In other agency news, the CFTC has revoked Prestige Capital Advisors, LLC’s registration. The agency said the commodity trading advisor was statutorily disqualified for registering in the wake of a federal district court ruling that mandated the firm pay more than $11 million in sanctions for Commodity Exchange Act violations.
It was a year ago that the U.S. District Court for the Western District of North Carolina submitted an order of default judgment and permanent injunction against Prestige, D2W Capital Management, and Toby Hunter. The court determined that Prestige fraudulently solicited and accepted over $4.7 million from different pool participants for investments in commodity pools that traded futures and commodities contracts. Prestige then published bogus trading returns on its web site, misappropriated client funds, and made false account statements. The court said Prestige had to pay $6.9 million of a civil monetary penalty and over $4.1 million in restitution.
More CFTC Appointments
Scott Reinhart and Joseph Cisewski, two CFTC employees, have been promoted at the agency to co-chief operating officers and co-chiefs of staff. CFTC Chair Mark P. Wetjen made the announcement.

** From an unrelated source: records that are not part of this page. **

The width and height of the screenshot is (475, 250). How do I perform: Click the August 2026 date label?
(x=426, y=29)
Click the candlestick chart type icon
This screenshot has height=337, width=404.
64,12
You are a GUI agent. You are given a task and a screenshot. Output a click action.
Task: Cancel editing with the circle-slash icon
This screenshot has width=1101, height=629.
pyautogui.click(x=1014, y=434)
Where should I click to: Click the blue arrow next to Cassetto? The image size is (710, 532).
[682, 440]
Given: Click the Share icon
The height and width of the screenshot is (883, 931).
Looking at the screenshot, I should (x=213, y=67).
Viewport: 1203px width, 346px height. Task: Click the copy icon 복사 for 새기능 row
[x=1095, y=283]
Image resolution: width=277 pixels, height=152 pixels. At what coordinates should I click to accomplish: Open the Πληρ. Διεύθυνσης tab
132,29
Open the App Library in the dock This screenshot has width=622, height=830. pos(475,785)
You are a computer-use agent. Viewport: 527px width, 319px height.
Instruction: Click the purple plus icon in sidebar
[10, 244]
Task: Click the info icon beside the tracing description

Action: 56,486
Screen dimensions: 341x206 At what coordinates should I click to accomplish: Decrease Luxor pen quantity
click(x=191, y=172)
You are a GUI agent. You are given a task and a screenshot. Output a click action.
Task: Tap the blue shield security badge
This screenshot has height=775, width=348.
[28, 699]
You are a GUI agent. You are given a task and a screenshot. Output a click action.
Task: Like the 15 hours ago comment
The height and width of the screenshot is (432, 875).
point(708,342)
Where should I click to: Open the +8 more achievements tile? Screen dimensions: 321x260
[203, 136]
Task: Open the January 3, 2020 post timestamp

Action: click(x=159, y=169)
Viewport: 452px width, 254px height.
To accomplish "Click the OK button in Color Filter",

Cisewski has been special counsel and policy adviser to Wetjen since the latter was confirmed to the Commission in 2011. He also served in the General Accounting Office’s GAO Division of Financial Markets and Community Investment. Reinhart also has served in the same position to Wetjen. Previously, he was in-house counsel to Lehman Brothers’ structured credit products desk and gave the bank advice during its bankruptcy as lead counsel regarding the commodity derivatives book.
Commissioner Wetjen said the two men have advised him on over 60 final rules, interpretations, and orders in the last two years. He believes that their work has helped bring greater transparency to the swaps marketplace and created a safer, more solid derivatives market structure.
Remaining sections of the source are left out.